Comme on le voit dans tous les westerns, les « Indiens Peaux Rouges » d’Amérique du Nord avaient l’habitude de fumer la « pipe de la paix » ou « calumet » à des fins rituelles et propitiatoires. La pipe contenait un mélange d’herbes, appelé par certaines des populations indigènes « Kinnikinnick » composé généralement de Nicotiana rustica et d’autres plantes à action psychotrope, comme la stramonium. Beaucoup d’explorateurs qui ont essayé Kinnikinnick disent qu’ils l’ont grandement apprécié en tant que substitut du tabac. Il est à noter que le terme « calumet » n’est pas un mot des langues amérindiennes, mais dérive du mot français chalumeau (du grec calamos, cane), qui indique un instrument de musique similaire à la clarinette utilisé aux XVIIe et XVIIIe siècles.

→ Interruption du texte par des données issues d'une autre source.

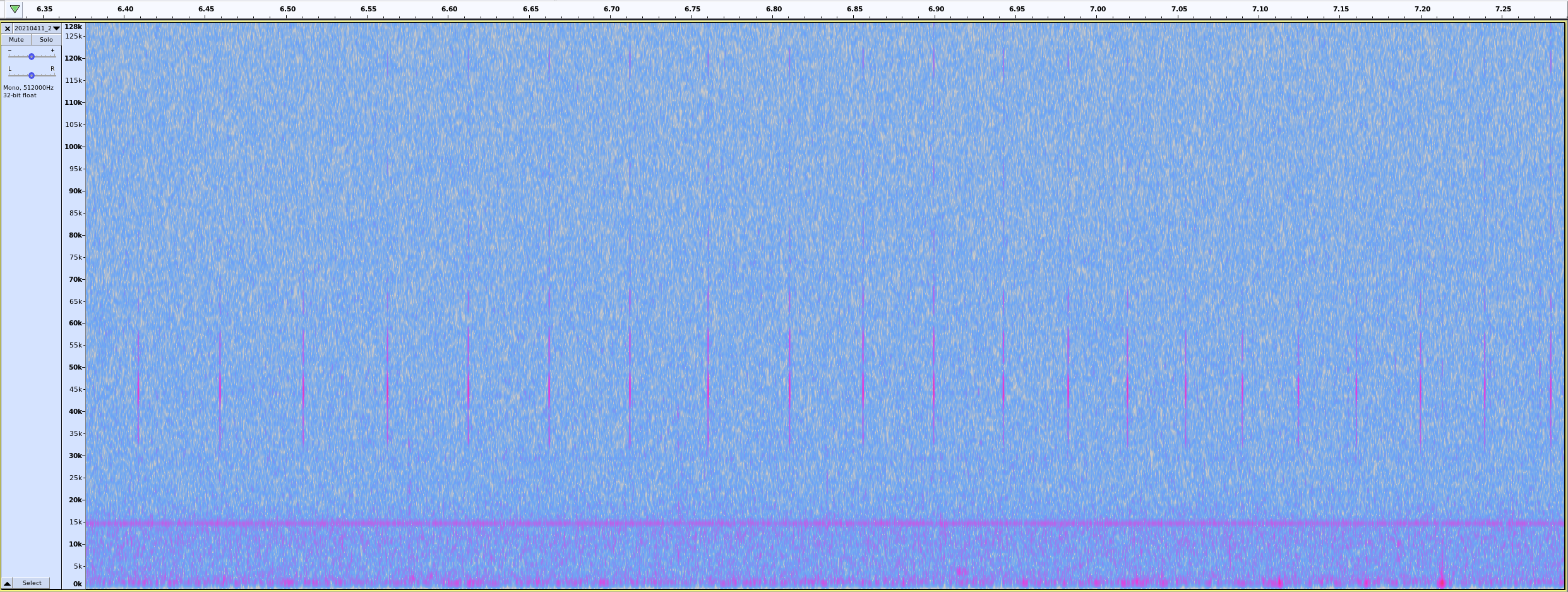
Task: Click the 100k label on the frequency scale
Action: tap(73, 147)
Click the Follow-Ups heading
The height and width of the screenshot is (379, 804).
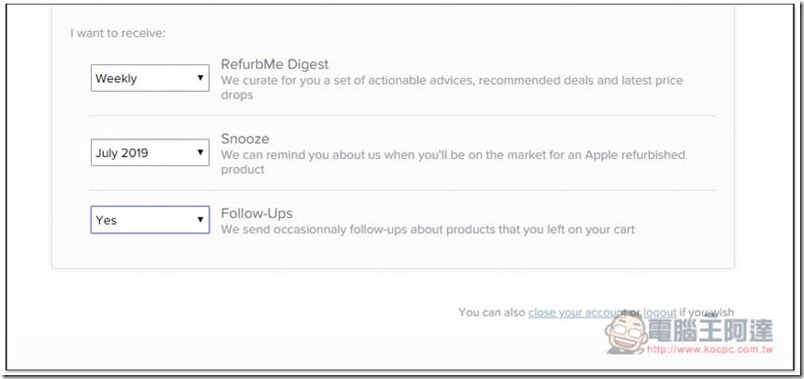point(257,213)
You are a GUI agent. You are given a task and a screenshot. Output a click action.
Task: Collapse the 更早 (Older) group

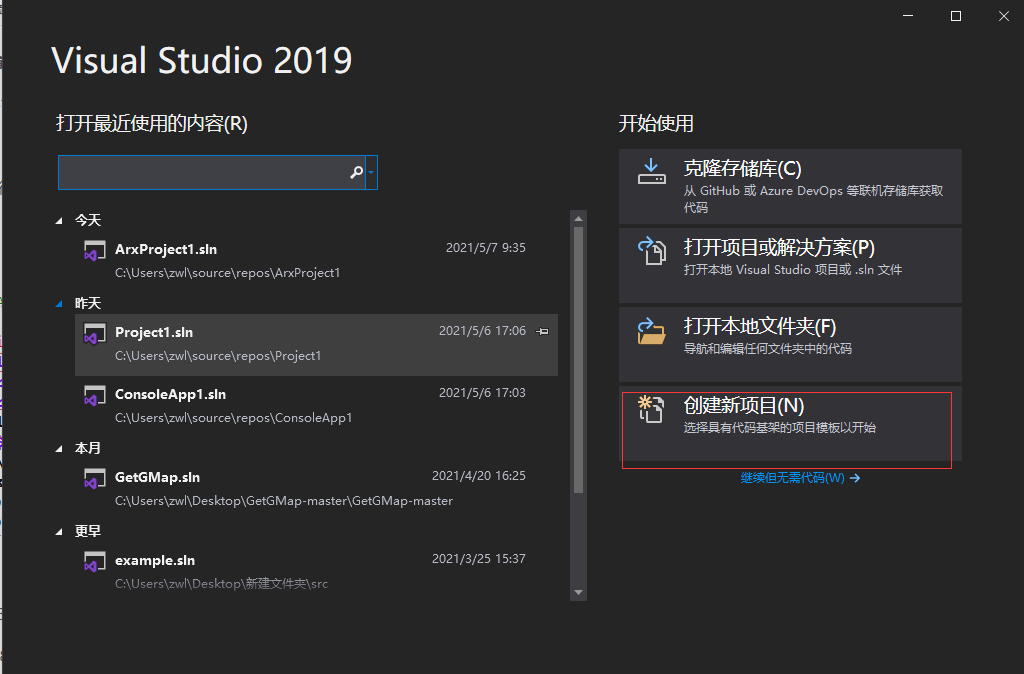pos(57,531)
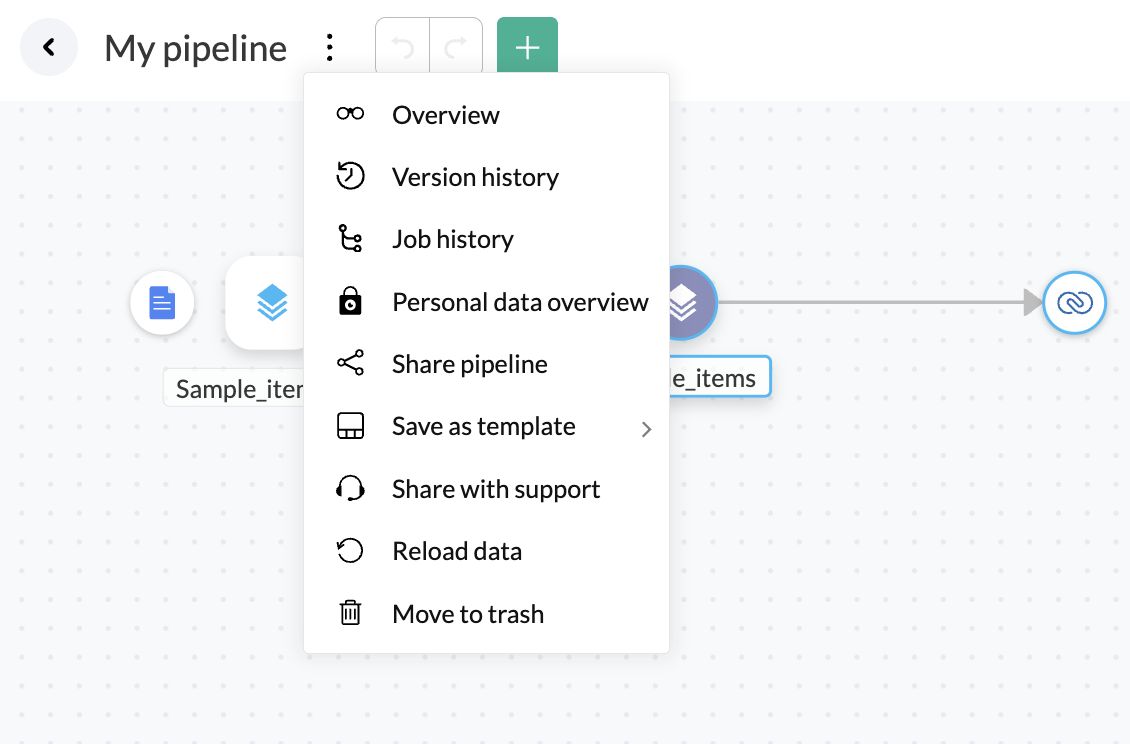Click the chain-link destination node

pos(1074,302)
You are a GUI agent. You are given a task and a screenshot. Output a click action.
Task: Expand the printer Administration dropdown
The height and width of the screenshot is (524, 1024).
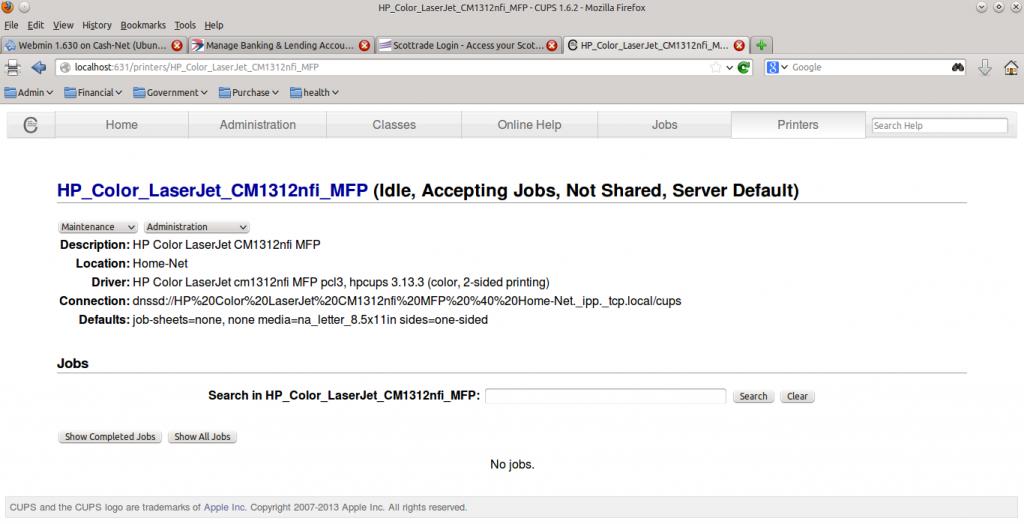point(196,227)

Synonymes pour le genre Nicotiana :

Amphipleis Raf.;
 Blenocoes Raf.;
 Dittostigma Phil.;
 Eucapnia Raf.;
 Langsdorfia Raf.;
 Lehmannia Spreng.;
Perieteris Raf.;
 Polydiclis (G.Don) Miers;
 Sairanthus G.Don
Siphaulax Raf.;
 Tabacum Gilib.;
 Tabacus Moench
Waddingtonia Phil.

Synonymes de Nicotiana tabacum :

Nicotiana chinensis Fish. Ex Lehm.; Nicotiana mexicana Schltdl.: Nicotiana mexicana var. rubriflora Dunal; Nicotiana pilosa Dunal; Nicotiana tabaca St.-Lag.